Going back to what we were talking about before, when you said love and lust, I'd like to not call it 'love and lust,' and call it 'relations' instead. Or human interactions. We're in a very exciting moment, and in some ways, a very scary one also, where a completely new language has been made. We're interacting with people in completely different ways, like what we're doing right now [on FaceTime], it's crazy or it would be crazy 10 years ago rather. This flux of information that we live in now, I think -- and I can only speak for myself -- we're still figuring out a way to maneuver in it. And it's like a language where all the sensibilities haven't really been invented yet. Like, what makes a language interesting, one from the other, is that there's all these small [things] – like you say one thing, but it really means something else. It gets refined over the years, right? This is like a brand new language, and the communication that comes with that...takes me some getting used to. Seeing Syrian refugees being beaten next to a clip of a cute newborn cat, next to a picture of Kim Kardashian, next to a picture of my friend's new studio, next to a picture of someone's family get-together, next to a picture of that crazy guy that might be USA's next president if you are not careful, it's like an absurd web of collages that rub off on each other [and impact your perception of the world]. It's like that thing I talked about before, with resampling and using that to build music. Things rub off on [each other and are to an extent dependent on] what they stand next to. I'm not against social media, or against the new forms of communication – I find them exciting -- but it's like you need a new sensory system in a way. And a bit of this record deals with what that sensory system is – or asking what that sensory system is rather. Asking what logic can justify one hand building a fence to keep people out, while the other swipes right on a tinder profile.

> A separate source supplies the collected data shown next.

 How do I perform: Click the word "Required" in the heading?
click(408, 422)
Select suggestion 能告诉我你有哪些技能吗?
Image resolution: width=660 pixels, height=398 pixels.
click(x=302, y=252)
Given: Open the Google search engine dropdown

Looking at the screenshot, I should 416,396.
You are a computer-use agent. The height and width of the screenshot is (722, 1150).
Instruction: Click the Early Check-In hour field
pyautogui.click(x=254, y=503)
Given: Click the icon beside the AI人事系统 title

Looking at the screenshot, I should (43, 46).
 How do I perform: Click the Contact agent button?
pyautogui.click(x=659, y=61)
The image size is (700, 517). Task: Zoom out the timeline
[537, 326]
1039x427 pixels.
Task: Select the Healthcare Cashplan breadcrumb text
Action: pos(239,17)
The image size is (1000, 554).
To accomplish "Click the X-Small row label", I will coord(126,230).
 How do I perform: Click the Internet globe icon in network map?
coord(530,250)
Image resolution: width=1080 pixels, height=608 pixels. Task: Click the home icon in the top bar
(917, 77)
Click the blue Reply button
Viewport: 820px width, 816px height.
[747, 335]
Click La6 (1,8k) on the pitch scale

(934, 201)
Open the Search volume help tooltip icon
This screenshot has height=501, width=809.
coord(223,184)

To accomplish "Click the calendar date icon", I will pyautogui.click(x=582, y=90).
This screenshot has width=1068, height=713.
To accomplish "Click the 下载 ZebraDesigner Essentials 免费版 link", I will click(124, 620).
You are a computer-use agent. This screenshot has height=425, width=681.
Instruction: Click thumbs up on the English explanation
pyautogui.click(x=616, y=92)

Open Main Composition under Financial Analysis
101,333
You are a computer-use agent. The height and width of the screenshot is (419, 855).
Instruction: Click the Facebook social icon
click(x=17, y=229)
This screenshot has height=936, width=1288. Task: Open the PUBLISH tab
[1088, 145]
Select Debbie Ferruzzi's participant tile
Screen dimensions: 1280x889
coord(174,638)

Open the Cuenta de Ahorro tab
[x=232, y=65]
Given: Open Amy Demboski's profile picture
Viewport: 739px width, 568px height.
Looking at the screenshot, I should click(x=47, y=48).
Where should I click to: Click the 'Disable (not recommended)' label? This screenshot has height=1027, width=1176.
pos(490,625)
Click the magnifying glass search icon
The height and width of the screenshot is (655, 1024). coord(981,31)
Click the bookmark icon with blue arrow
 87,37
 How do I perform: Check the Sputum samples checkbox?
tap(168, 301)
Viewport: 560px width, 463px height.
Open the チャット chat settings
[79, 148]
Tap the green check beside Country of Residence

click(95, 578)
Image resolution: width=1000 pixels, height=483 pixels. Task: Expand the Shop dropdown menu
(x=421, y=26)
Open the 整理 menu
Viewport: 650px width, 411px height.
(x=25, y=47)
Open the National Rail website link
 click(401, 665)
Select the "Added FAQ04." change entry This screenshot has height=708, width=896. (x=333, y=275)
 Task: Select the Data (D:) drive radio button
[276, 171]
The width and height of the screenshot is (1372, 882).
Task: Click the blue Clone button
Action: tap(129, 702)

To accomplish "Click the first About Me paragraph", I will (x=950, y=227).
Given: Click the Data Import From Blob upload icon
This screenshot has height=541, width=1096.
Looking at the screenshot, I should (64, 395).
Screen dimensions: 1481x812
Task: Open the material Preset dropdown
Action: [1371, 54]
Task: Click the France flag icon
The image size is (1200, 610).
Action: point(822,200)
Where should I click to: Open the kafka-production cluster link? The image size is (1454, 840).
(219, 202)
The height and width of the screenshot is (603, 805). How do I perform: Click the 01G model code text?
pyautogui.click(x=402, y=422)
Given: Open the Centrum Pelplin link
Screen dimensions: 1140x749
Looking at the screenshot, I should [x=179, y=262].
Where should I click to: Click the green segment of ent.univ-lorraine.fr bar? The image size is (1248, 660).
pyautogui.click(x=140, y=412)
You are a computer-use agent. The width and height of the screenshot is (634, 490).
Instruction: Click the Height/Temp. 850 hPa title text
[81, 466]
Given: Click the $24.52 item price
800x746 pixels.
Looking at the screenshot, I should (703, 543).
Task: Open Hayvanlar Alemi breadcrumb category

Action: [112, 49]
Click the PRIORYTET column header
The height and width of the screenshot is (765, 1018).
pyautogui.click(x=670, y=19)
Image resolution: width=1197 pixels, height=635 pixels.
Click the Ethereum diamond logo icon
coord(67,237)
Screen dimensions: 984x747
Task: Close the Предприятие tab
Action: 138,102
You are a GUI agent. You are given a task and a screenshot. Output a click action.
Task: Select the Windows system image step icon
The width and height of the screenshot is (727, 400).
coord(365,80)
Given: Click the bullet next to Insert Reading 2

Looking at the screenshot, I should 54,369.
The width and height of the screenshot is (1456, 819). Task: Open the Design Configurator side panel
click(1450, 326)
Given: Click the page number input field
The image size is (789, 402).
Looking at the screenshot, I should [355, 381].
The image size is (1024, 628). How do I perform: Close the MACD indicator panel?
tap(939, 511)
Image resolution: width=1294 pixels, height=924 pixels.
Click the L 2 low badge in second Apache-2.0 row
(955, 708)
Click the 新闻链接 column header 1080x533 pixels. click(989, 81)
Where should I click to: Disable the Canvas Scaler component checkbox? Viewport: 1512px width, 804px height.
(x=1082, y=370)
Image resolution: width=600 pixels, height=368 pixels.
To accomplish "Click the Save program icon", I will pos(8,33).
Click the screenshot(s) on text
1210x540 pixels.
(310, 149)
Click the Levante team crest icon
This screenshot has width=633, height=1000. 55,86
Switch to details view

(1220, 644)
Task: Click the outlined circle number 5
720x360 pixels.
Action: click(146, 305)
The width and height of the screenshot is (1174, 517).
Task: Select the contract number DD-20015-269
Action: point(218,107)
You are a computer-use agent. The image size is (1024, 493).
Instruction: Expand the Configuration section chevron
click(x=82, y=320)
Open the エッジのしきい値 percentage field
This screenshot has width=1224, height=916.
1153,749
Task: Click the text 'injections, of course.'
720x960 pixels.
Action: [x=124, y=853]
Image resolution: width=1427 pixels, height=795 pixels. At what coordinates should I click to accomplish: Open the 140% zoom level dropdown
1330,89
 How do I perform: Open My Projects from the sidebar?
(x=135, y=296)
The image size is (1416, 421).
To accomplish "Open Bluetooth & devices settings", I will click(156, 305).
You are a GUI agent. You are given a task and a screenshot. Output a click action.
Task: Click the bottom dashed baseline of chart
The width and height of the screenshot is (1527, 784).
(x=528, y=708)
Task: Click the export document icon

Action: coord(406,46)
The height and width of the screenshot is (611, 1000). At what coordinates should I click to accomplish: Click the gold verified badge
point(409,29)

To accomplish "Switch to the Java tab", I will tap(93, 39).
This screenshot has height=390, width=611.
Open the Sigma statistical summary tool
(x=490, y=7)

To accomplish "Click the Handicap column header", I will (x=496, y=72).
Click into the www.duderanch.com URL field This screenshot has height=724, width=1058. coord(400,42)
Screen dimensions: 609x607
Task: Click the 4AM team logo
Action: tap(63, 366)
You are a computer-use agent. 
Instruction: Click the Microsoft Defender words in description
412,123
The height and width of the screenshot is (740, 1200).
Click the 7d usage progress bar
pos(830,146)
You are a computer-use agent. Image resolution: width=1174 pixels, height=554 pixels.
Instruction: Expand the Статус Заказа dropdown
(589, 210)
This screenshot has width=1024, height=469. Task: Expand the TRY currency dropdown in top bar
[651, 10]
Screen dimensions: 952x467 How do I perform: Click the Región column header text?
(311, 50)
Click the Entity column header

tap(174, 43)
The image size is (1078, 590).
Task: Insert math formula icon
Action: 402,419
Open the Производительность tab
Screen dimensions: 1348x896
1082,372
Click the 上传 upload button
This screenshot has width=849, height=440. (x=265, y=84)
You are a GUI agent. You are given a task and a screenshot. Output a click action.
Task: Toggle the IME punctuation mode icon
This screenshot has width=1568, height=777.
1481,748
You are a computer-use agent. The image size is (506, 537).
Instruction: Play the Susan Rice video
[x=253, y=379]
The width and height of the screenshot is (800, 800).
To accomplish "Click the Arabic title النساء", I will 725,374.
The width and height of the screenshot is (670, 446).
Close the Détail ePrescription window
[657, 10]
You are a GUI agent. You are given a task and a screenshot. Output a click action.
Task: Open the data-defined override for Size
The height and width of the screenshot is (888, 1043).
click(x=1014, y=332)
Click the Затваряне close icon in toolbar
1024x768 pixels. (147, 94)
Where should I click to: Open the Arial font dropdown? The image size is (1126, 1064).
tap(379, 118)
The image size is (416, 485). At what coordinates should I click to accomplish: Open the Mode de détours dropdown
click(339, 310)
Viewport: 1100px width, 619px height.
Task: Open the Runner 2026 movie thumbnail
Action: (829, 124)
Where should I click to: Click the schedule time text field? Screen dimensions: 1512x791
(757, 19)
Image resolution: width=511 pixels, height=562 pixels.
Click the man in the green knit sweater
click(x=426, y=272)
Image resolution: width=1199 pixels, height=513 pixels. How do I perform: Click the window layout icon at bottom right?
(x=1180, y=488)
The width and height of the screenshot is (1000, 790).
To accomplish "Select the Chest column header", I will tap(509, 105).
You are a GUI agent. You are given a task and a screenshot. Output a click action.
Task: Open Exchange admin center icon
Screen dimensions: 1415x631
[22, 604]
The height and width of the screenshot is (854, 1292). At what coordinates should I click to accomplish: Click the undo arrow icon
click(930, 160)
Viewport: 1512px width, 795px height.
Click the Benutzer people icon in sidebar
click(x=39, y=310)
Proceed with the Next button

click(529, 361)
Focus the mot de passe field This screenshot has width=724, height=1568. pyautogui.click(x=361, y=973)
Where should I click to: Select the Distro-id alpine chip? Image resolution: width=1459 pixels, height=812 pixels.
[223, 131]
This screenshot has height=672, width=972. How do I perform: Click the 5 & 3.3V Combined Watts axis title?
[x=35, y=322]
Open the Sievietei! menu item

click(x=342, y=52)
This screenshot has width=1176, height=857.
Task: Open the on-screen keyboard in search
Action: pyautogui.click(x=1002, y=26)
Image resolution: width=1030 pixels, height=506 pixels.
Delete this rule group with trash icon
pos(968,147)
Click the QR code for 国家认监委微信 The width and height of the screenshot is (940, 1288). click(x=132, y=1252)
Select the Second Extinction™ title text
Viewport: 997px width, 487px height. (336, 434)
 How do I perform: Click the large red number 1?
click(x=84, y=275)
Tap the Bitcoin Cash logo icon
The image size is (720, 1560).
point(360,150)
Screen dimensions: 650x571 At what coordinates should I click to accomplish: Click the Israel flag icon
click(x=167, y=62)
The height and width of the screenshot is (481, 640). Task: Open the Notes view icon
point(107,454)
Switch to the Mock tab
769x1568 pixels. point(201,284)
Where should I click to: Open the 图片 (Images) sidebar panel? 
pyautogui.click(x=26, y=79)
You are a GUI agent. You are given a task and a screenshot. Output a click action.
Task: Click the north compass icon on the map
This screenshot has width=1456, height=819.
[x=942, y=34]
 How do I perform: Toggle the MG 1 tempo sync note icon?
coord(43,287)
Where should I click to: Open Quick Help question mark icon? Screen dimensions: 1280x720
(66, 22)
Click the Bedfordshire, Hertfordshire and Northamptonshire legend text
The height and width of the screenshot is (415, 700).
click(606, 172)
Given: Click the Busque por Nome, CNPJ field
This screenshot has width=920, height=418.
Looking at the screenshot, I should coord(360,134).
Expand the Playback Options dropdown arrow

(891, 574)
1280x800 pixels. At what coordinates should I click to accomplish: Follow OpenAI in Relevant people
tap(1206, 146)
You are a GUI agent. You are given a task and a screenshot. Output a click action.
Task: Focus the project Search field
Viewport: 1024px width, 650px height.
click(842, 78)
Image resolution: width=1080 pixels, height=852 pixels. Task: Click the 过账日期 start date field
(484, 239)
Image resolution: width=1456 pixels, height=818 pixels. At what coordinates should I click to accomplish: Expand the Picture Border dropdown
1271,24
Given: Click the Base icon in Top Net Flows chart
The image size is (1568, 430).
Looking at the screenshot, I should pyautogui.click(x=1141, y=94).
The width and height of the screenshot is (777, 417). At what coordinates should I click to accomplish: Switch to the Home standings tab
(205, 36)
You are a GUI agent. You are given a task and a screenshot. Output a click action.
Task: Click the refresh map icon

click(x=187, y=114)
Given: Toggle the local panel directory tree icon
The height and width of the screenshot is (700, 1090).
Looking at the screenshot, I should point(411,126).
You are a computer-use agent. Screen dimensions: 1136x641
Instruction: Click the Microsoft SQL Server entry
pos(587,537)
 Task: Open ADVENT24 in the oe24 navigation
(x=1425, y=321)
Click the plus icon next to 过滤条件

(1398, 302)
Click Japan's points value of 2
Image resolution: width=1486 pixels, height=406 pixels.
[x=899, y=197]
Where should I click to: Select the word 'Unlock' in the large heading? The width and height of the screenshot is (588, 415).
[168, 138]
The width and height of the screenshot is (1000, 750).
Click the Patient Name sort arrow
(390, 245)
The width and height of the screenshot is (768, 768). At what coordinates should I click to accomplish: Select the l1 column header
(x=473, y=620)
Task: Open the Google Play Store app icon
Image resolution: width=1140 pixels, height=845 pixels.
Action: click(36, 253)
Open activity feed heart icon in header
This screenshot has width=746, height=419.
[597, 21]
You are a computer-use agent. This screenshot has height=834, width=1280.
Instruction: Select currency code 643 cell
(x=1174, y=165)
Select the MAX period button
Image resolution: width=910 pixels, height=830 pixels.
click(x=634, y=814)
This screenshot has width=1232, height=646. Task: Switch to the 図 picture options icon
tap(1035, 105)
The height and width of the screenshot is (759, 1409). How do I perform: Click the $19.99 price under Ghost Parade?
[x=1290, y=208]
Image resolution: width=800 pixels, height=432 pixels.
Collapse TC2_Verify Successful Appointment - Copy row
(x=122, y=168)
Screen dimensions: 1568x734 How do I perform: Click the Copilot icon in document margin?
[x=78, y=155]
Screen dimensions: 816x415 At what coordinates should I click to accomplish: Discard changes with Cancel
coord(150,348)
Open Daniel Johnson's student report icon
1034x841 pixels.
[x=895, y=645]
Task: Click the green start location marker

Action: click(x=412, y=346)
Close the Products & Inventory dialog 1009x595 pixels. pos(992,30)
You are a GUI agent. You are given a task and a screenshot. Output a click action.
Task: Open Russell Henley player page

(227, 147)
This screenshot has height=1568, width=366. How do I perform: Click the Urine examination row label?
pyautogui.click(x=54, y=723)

Ha, well you do know that this particular publication played a big role in Kim Kardashian's current notoriety.

I'm not saying anything bad about, and I'm not against popular culture. I'm just baffled by it sometimes, and amazed by it – and, like, disgusted also. But all these things, it's about context really, right? And how that changes things. Its crazy how similar the once radical ideas of collage and cut-up are so similar to browsing through a social media feed today. We went from seeking out information to having to filter information.

It's also interesting to me how social media has made it so much easier for incorrect information to spread, or you know, decontextualize important things.

But [that's what] people were always doing. All over Europe, not very long ago, there was also a lot of misinformation being spread. maybe the process is faster, but then there are also more voices, more opinions now.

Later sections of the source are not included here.